Electrocardiogram (ECG) findings are nonspecific, but can be supportive of the diagnosis in the right clinical setting. The classic finding is the S1Q3T3 pattern indicative of right heart strain, manifested by a large S wave in lead I, Q waves in lead III, and inverted T waves in lead III. Sinus tachycardia, atrial arrhythmia, right bundle-branch block, and even normal ECG results may be seen.8 Findings are nonspecific and PE can be neither confirmed nor excluded by ECG findings alone.

Laboratory Tests

There has been great interest in the use of serum markers for diagnosing acute thromboembolic disease. D-dimers are fibrin degradation products of thrombolysis. A highly sensitive D-dimer assay is useful in excluding PE when valid clinical scores indicate a low pretest probability. Studies have shown that in the outpatient setting, in a patient with a low (and perhaps intermediate) clinical suspicion of PE, a negative D-dimer test result effectively excludes PE; such patients can be safely discharged without further imaging or testing.9 However, the D-dimer test has not been similarly validated for inpatients or outpatients with a high clinical suspicion of PE. In those patients, a D-dimer assay should not be obtained because its value is limited. D-dimers can be nonspecifically elevated in many situations, including recent surgery, trauma, burns, pregnancy, and infection.

Echocardiography

An echocardiogram can be used in the diagnosis of PE and to stratify risk of patients with PE. A clot in the right atrium might reflect thrombus in transit, and patients with acute PE might have a dilated, hypokinetic right ventricle. This contrasts with chronic thromboembolic disease in which the right ventricle is typically hypertrophied. Central venous pressure can be elevated. Some findings, such as right ventricular hypokinesis, are associated with increased mortality risk. Use of the echocardiogram in the management of massive PE is discussed below.

Imaging

Because most PEs are the consequence of thrombi migrating from the deep venous system of the lower extremities, a relatively cost-effective, safe, and noninvasive approach to PE diagnosis is to begin with a Doppler ultrasonography of the lower extremities. A positive study result indicates the presence of venous thromboembolic disease and treatment can be initiated on this basis. In hemodynamically stable patients, further pulmonary imaging will not change management and can be avoided. However, many patients will have negative study results (or ultrasonography might be unavailable), in which case thoracic imaging is indicated.

The mainstay of imaging for PE is a multidetector helical computed tomography pulmonary angiography (CTPA) of the chest using contrast. Sensitivity and specificity of helical CTPA for PE (when adequate images are obtained) are 83% and 96%, respectively (positive likelihood ratio = 20.7, negative likelihood ratio = 0.18).10 These test result characteristics can vary by reader and available technology. The diagnostic value of the test should improve as computed tomography (CT) resolution improves (eg, 64-slice, 128-slice).
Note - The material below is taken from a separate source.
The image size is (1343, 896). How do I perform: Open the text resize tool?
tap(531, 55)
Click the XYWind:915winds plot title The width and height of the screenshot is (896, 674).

In patients who are allergic to contrast, have renal insufficiency, or are otherwise unable to undergo chest CT, ventilation-perfusion (V/Q) scanning is a reasonable alternative. The landmark Prospective Investigation of Pulmonary Embolism Diagnosis (PIOPED) study, which was 1 of the only studies to use pulmonary angiography as the gold standard, showed V/Q scanning to be potentially useful in patients with normal (rare), low probability, and high probability V/Q scans. However, the V/Q scan is highly dependent on pretest probability, and a number of low-probability and high-probability studies might be falsely negative or positive, respectively. Intermediate-probability studies, which seem to be the most common interpretation, have wide variability in diagnostic accuracy, limiting their usefulness.4

Pulmonary angiography remains the gold standard for the diagnosis (or exclusion) of PE, though it is rarely performed anymore. It should be considered in patients who are thought to be at high risk of PE and/or high risk of complications from PE in whom other study results are negative or inconclusive.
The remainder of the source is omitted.